The ability to identify individual groups of beads within a larger group facilitates “multiplexing” of tests. Multiplexing is the term used to describe testing for several different markers simultaneously. This can provide more information and increase testing efficiency. For example, several different sexually transmitted diseases (STDs), such as HPV, chlamydia, and gonorrhea, can be tested with a single multiplexed test, rather than three separate tests. More generally, it opens up opportunities for Genera to develop a range of sophisticated diagnostic products.
AmpaSand bead systems offer advantages over latex bead technologies. Silica beads are stable at 1000 ° C, and this thermal stability allows certain processes, some of them proprietary to Genera, that would not be possible with latex beads (e.g. high stringency DNA hybridization and PCR / hybridization processing single tube).
Solid-phase PCR target amplification uses specific primers (“Probe” primers) conjugated to AmpaSand Beads and red fluorescence-labeled aqueous (reverse) primers (see figure below). Additional unlabeled (forward) aqueous primers are included in limiting concentrations to enrich the target and promote solid-phase PCR. As a consequence of the solid-phase amplification process, the red reverse primers are incorporated into the growing PCR product and thus increase the intensity of the red color associated with AmpaSand Bead.
After PCR, the beads are analyzed on a flow cytometer, allowing differentiation by size and intensity of the green color of all target-defined bead populations. A significant change in the red fluorescence of a population of beads is indicative of a successful solid-phase PCR amplification event. Positive “calls” for target pathogens occur when the median red fluorescence of a population of beads exceeds its experimentally determined threshold level.
QPlots, Genera Biosystems’ proprietary software, uses these thresholds, as well as data from the internal calibration controls on each test plate, to make objective calls for each pathogen for each clinical sample. Results from QPlots are stored electronically and printed in an easy-to-read format.

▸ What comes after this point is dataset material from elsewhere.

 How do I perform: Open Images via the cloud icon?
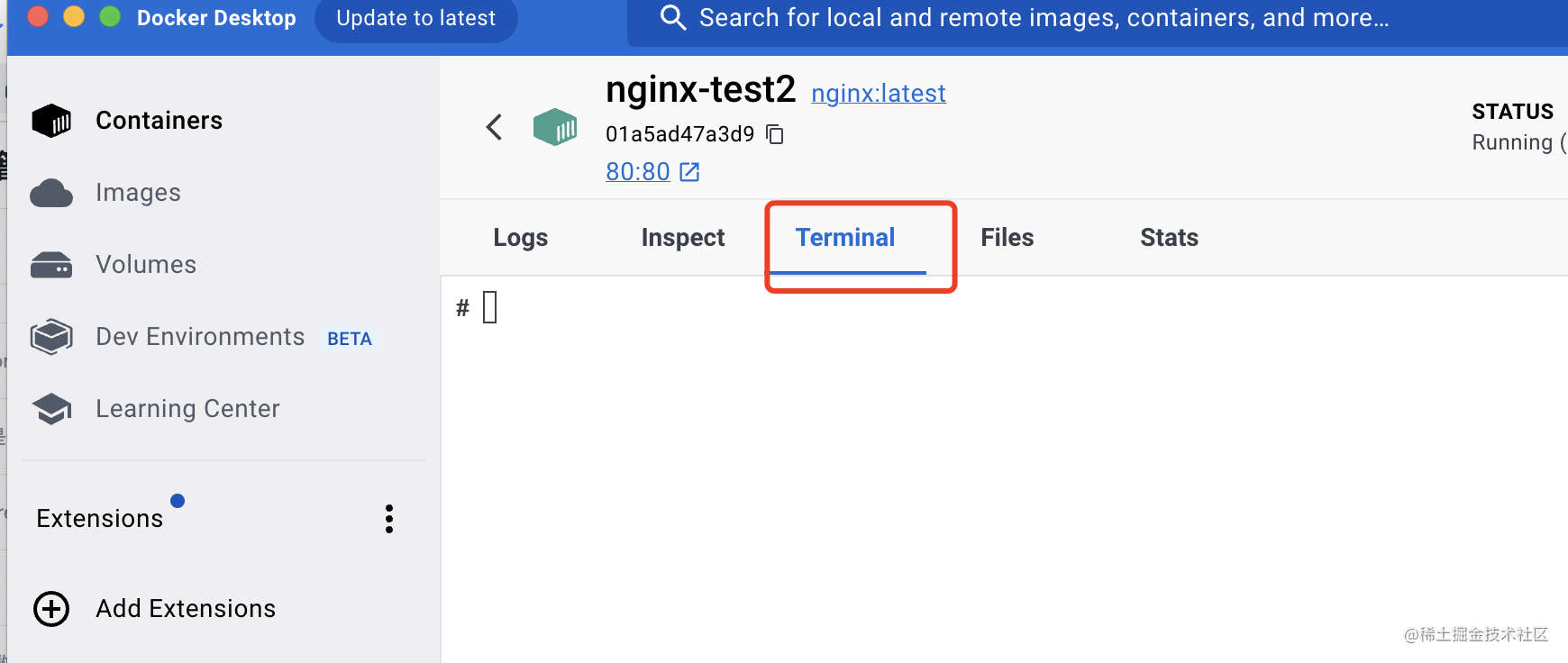(x=51, y=193)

The PCR reaction is essentially a nested PCR containing AmpaSand Beads with an immobilized internal forward primer. This primer contains a linker region that allows covalent attachment to the bead, as well as the active amine moiety for attachment of a fluorescent tag. Genera uses a green fluorescent label for bead marking on its current diagnostic kits. The liquid phase forward primer and fluorescence-labeled reverse primers act as external primers.
As PCR progresses, the forward strand grows from the immobilized primer (shown as a black dotted strand), and the fluorescently labeled reverse primer is incorporated into the complementary strand (red dashed strand). This strand gives the bead the color for the determination of positive or negative: the more complement, the brighter red the bead and a positive call. If there is no target in the sample, there is no amplification and therefore no color change in the bead.